──────── Extract to read

With particle work, all that matters is that the player thinks it looks right. This will all depend on the weapons design. A couple games that really sell the "feel" of powerful weapons are Gears of War(obviously) and Warhammer Space Marine IMO. As for heat warble, smoke and the likes, each gun should be just as much a character in the game as the NPCs and enemies the player faces. Think about each gun and its history, give it meaningful interesting and useful quirks, even with the most standard weapons, it'll be worth it.

Every gun is already meant to be meaningfully different, but unlike Gears or Warhammer we can have have powerful and unique weapons that are NOT ridiculous.

As for knockback it depends on what the weapon's ammo(type) is doing against the type of surface its hitting. Obviously penetration is only going to create knockback if the character becomes mindful of the shot, possibly falling back after realizing they are beaten. But a few successive rifle shots against an armored target should push them back (especially if the shots are high). Even grazes and shots that connect with the shoulders should cause characters to reel back to A)create a smaller silhouette to land a second shot on and B)to inform the player of where the shot landed.

No. It. Doesn't. Any weapon with enough momentum to send somebody back at any significant speed would do just as much, realistically by far more, to its user. There is no push when hit with a bullet, even if it transfers every scrap of momentum, because if there was enough momentum for it to push a target the weapon would be unusable. Spreading it out over several shots doesn't make this any less ludicrous from a physics perspective. The ONLY weapons you could realistically knock people around with are melee weapons, and even then it's not likely since you'd need to throw enough momentum into a hit to knock an enemy down, and that means getting yourself moving pretty fast, which is hard to pull off since you telegraph your attack so far in advance no enemy could fail to get out of the way.

────────────────

- [What this exercise asks]
(1) Answer these questions about the weapon discussion:
(a) Which two games does the discussion name as really selling the "feel" of powerful weapons?
(b) In the paragraph beginning "As for knockback", what should a few successive rifle shots do to an armored target?
(c) In the final paragraph, what are the only weapons that could realistically knock people around?
(2) Turn the paragraph of the weapon discussion that begins "As for knockback" into a short bulleted list that keeps its main points.
(3) Reproduce the weapon discussion from "Every gun is" up to and including "the shot landed.", switching "knockback" to "pushback".

──────── Supplied data

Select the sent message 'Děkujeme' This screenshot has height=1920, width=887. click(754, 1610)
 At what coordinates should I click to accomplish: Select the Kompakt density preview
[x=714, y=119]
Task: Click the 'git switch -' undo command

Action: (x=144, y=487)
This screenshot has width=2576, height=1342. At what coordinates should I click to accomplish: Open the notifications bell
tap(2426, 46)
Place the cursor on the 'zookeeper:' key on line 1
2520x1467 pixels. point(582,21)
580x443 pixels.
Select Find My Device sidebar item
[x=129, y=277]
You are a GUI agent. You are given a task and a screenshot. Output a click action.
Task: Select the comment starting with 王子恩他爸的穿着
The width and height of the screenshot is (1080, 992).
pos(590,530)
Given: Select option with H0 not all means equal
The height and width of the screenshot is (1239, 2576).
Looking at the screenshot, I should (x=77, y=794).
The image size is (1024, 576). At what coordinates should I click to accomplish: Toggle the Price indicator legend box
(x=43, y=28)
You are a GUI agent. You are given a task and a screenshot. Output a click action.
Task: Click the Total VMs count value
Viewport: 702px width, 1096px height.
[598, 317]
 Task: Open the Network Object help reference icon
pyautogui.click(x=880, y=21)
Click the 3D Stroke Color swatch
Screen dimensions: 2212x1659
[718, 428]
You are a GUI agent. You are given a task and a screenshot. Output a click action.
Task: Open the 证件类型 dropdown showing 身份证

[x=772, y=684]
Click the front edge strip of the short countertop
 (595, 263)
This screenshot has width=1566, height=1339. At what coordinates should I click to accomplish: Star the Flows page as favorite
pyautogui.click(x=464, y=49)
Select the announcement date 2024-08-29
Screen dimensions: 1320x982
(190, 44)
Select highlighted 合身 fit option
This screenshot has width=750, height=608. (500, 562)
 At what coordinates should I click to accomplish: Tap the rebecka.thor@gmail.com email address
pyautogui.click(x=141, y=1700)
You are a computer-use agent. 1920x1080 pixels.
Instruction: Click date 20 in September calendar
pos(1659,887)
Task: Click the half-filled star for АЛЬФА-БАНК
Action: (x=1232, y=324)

────────────────

- [Per-task outputs]
(1)
(a) Gears of War and Warhammer Space Marine.
(b) Push them back, especially if the shots are high.
(c) Melee weapons.

(2)
- Knockback depends on what the weapon's ammo type does against the surface it hits.
- Penetrating shots only cause knockback if the character becomes aware of the shot and perhaps falls back after realizing they are beaten.
- A few successive rifle shots against an armored target should push it back, especially high shots.
- Grazes and shoulder hits should make characters reel back. This creates a smaller silhouette for a second shot and shows the player where the shot landed.

(3)
Every gun is already meant to be meaningfully different, but unlike Gears or Warhammer we can have have powerful and unique weapons that are NOT ridiculous.

As for pushback it depends on what the weapon's ammo(type) is doing against the type of surface its hitting. Obviously penetration is only going to create pushback if the character becomes mindful of the shot, possibly falling back after realizing they are beaten. But a few successive rifle shots against an armored target should push them back (especially if the shots are high). Even grazes and shots that connect with the shoulders should cause characters to reel back to A)create a smaller silhouette to land a second shot on and B)to inform the player of where the shot landed.